Give the part of the listing that opens with the line containing "Task: Click the Tunnel name input field" and closes with the line containing "Click the license" as a numbered list, leaving out any blank lines.

[begin INFORMATION SUPPLIED]

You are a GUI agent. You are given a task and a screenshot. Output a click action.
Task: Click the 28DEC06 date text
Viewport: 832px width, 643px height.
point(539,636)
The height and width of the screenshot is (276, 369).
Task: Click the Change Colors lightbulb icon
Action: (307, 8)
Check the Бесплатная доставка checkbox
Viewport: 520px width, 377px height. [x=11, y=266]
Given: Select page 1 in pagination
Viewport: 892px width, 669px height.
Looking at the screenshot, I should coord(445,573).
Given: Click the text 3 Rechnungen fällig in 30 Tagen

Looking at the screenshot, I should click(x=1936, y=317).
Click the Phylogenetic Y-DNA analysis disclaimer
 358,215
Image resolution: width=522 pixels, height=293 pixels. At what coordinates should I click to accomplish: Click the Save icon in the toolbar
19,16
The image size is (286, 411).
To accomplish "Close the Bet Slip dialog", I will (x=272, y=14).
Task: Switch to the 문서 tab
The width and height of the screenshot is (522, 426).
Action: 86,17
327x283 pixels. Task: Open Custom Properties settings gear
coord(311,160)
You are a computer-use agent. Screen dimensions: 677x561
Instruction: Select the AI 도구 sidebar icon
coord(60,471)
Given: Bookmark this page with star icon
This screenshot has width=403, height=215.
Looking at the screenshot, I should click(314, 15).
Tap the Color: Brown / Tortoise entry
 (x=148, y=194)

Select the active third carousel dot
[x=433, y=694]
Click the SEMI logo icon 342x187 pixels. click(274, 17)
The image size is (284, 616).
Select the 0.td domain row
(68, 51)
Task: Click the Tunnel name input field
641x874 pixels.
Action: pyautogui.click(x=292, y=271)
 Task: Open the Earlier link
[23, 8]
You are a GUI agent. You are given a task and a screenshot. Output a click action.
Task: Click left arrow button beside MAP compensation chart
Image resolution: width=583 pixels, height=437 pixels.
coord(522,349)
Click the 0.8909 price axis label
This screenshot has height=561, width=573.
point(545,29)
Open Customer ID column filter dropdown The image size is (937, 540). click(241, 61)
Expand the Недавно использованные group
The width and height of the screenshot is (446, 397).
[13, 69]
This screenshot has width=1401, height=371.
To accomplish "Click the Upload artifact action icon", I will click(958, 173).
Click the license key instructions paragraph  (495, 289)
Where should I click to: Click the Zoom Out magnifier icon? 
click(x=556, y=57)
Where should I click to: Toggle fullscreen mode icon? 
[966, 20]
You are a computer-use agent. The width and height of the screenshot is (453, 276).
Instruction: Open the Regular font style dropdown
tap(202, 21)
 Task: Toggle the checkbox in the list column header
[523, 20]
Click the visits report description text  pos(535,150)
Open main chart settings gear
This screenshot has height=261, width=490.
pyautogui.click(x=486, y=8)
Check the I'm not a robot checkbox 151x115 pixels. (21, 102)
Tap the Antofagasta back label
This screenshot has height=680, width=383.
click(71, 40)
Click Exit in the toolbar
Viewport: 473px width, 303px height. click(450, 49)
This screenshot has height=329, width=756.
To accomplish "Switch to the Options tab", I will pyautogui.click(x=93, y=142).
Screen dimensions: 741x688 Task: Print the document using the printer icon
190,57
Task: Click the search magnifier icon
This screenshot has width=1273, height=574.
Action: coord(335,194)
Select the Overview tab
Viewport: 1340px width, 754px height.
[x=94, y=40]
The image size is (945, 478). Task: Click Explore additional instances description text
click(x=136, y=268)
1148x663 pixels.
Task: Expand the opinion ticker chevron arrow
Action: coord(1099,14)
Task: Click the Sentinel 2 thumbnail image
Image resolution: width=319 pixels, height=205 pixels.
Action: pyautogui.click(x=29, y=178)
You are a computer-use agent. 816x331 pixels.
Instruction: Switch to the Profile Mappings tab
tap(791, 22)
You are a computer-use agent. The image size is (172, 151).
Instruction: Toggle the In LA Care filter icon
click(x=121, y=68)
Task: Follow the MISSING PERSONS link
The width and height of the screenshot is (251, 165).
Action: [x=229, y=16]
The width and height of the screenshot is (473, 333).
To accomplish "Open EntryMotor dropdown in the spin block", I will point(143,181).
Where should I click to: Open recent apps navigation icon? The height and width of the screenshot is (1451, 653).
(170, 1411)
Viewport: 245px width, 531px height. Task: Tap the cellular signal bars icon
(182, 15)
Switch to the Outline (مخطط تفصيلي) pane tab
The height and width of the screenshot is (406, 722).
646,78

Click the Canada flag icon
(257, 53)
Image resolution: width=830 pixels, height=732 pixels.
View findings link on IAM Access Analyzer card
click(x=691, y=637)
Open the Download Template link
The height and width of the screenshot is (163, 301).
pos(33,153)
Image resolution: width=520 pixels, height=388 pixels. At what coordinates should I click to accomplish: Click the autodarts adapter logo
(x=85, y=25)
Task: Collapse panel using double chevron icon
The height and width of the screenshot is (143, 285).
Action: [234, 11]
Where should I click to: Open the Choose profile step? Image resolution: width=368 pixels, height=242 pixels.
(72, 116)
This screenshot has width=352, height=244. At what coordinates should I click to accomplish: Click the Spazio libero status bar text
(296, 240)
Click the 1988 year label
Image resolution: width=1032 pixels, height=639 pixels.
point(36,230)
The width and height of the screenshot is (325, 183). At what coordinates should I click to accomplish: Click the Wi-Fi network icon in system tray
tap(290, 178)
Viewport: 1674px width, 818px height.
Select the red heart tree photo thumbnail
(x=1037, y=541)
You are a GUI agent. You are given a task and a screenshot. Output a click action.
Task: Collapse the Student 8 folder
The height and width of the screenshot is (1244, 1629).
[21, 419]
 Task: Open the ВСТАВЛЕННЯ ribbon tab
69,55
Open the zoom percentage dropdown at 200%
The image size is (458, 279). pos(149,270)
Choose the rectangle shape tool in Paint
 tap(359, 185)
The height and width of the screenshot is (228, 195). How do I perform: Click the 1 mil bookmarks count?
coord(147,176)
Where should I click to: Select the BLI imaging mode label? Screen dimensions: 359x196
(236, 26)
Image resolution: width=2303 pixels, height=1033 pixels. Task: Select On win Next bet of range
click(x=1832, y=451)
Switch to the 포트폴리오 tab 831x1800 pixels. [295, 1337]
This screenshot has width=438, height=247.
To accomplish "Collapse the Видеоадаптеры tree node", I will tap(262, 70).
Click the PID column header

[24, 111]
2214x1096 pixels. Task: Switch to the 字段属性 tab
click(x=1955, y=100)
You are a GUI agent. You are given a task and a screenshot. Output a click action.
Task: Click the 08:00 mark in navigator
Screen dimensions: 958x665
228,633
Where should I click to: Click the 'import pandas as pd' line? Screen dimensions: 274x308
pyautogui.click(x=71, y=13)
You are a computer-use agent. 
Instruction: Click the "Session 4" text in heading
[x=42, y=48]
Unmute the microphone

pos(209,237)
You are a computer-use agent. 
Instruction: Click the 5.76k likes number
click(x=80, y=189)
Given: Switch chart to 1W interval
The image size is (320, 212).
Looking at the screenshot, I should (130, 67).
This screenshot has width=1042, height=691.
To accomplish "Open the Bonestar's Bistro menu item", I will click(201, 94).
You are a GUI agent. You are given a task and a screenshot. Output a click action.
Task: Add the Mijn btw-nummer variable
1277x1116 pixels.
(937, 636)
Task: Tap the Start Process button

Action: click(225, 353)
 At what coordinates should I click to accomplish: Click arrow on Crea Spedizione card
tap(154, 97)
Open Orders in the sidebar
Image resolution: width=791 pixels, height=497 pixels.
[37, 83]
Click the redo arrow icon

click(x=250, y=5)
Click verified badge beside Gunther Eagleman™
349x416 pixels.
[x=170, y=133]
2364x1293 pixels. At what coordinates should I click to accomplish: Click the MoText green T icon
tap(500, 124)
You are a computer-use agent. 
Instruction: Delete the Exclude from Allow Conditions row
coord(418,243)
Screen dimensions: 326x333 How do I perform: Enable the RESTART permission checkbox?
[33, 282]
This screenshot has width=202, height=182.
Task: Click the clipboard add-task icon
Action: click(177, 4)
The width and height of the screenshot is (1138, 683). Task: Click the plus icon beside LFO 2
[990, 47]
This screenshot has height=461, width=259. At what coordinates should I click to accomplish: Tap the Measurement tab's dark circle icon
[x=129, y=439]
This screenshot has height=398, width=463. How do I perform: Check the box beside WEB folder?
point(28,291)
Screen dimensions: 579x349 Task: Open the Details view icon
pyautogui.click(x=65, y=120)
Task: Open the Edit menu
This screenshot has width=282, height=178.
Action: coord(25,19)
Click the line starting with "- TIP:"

[end INFORMATION SUPPLIED]

== COMPLETED EXERCISE ==
1. Task: Click the Tunnel name input field
2. 641x874 pixels.
3. Action: pyautogui.click(x=292, y=271)
4.  Task: Open the Earlier link
5. [23, 8]
6. You are a GUI agent. You are given a task and a screenshot. Output a click action.
7. Task: Click left arrow button beside MAP compensation chart
8. Image resolution: width=583 pixels, height=437 pixels.
9. coord(522,349)
10. Click the 0.8909 price axis label
11. This screenshot has height=561, width=573.
12. point(545,29)
13. Open Customer ID column filter dropdown The image size is (937, 540). click(241, 61)
14. Expand the Недавно использованные group
15. The width and height of the screenshot is (446, 397).
16. [13, 69]
17. This screenshot has width=1401, height=371.
18. To accomplish "Click the Upload artifact action icon", I will click(958, 173).
19. Click the license key instructions paragraph  (495, 289)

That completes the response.